10. Omdat het beroep gegrond is moet verweerder het griffierecht aan eiser betalen.

Beslissing

De rechtbank:
- verklaart het beroep gegrond;
-vernietigt het, met een besluit gelijk te stellen, niet tijdig nemen van een besluit;
- stelt de door verweerder te betalen dwangsom vast op € 1.442,-;
- draagt verweerder op binnen twee weken na de dag van verzending van deze uitspraak alsnog een besluit bekend te maken;
- bepaalt dat verweerder aan eiser een dwangsom van € 100,- moet betalen voor elke dag waarmee hij de hiervoor genoemde termijn overschrijdt, met een maximum van € 15.000,-;
- bepaalt dat verweerder het griffierecht dat eiser heeft betaald moet betalen;
- veroordeelt verweerder tot betaling van € 262,50,- aan proceskosten.
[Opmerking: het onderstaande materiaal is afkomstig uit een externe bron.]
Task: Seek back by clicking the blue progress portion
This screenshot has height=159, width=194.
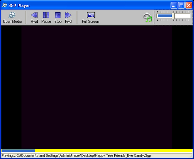Action: tap(19, 151)
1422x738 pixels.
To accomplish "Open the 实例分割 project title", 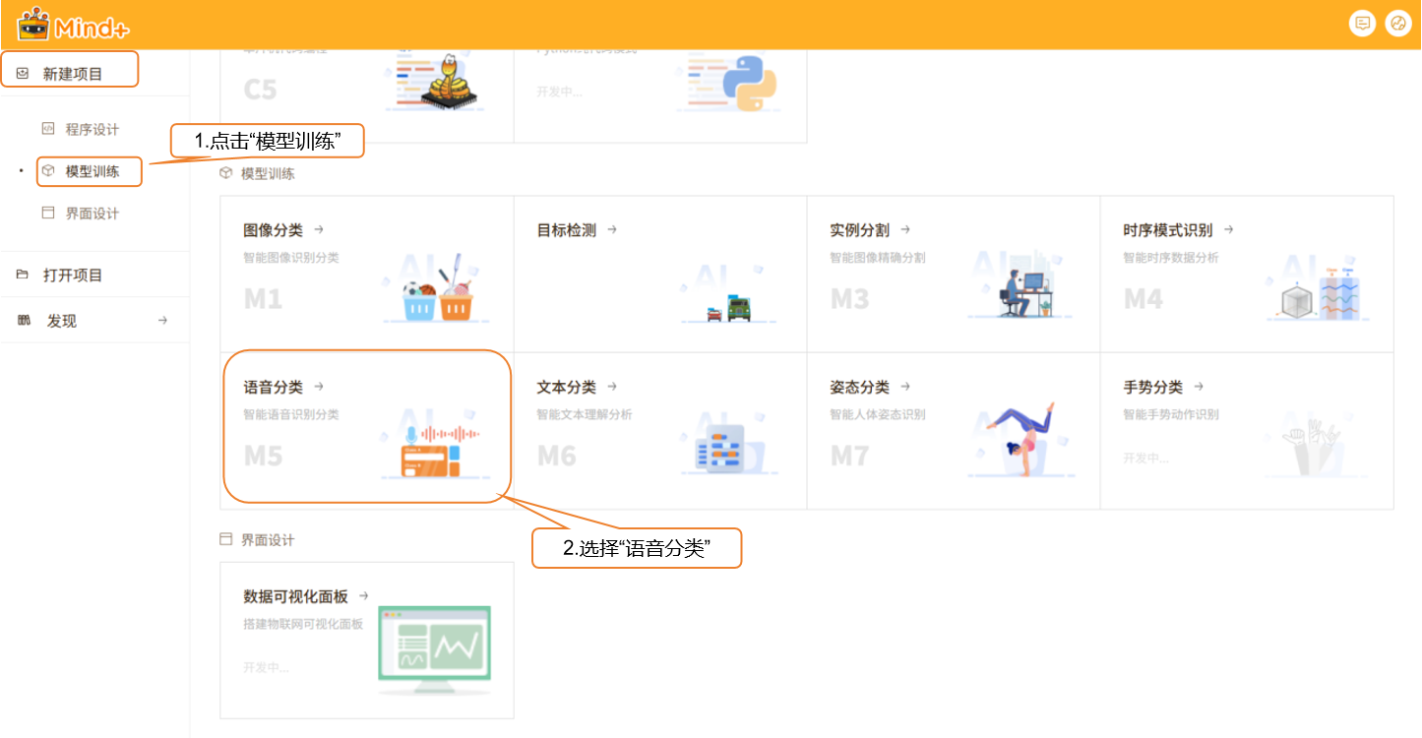I will coord(859,230).
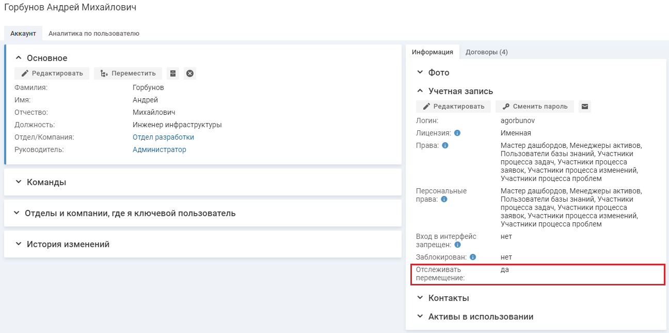
Task: Follow the Администратор manager link
Action: pos(159,149)
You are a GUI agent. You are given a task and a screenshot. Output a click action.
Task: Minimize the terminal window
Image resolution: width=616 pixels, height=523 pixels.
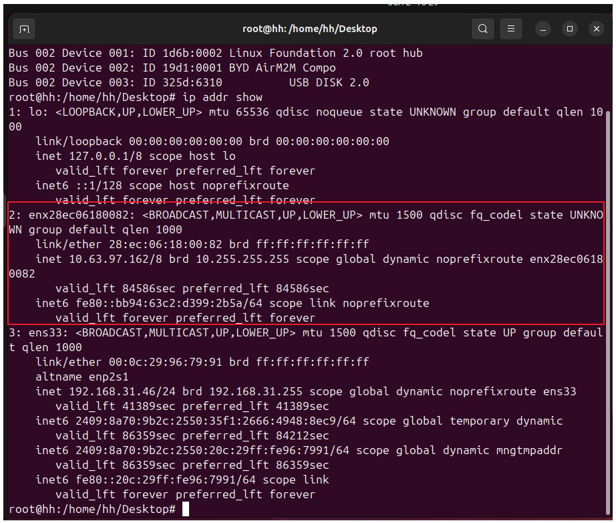tap(543, 29)
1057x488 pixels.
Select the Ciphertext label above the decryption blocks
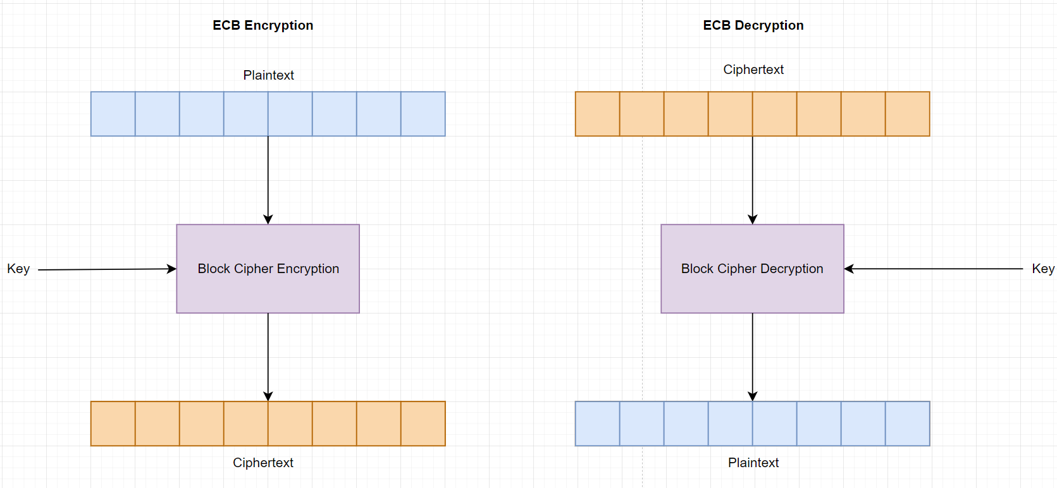(x=753, y=70)
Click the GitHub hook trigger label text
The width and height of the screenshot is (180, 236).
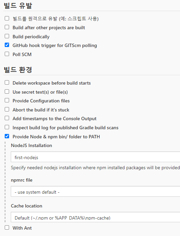tap(55, 45)
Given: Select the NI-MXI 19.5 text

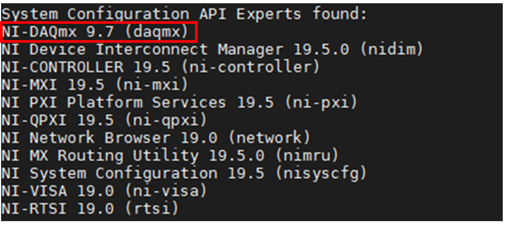Looking at the screenshot, I should tap(53, 85).
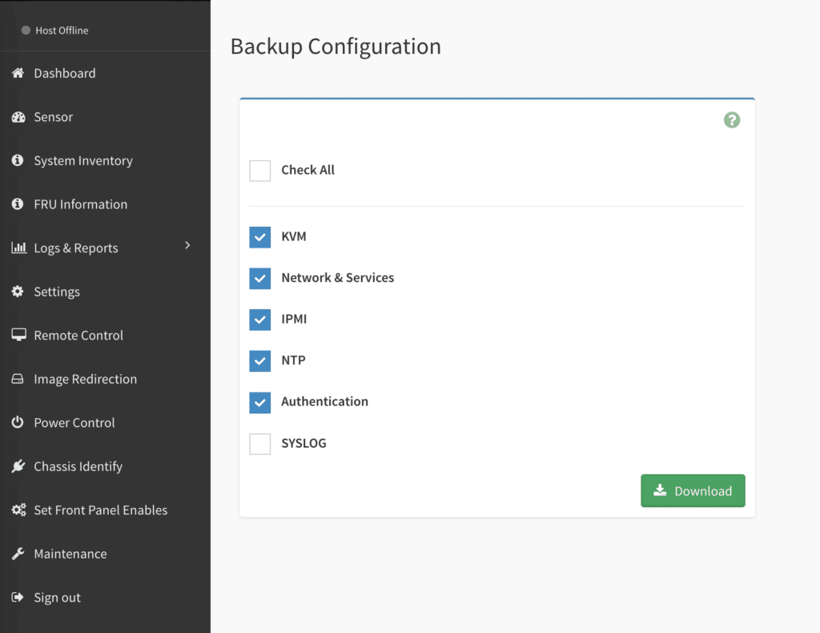The height and width of the screenshot is (633, 820).
Task: Select Set Front Panel Enables
Action: pos(100,510)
Verweerder moet dit bedrag betalen aan eiser.
Deze uitspraak is gedaan door mr. R.C. Stijnen rechter, in aanwezigheid van O. Asafiati griffier
.De beslissing is in het openbaar uitgesproken op 13 januari 2021.
de griffier de rechter
Afschrift verzonden of digitaal ter beschikking gesteld aan partijen op:

Bent u het niet eens met deze uitspraak?

Als u het niet eens bent met deze uitspraak kunt u een brief sturen naar de rechtbank waarin u uitlegt waarom u het er niet mee eens bent. Dit heet een verzetschrift. U moet dit verzetschrift indienen binnen 6 weken na de dag waarop deze uitspraak is verzonden. U ziet deze datum op de stempel die hierboven staat. Als u graag een zitting wilt waarbij u persoonlijk uw mening aan de rechter kunt geven, kunt u dit in uw verzetschrift aangeven.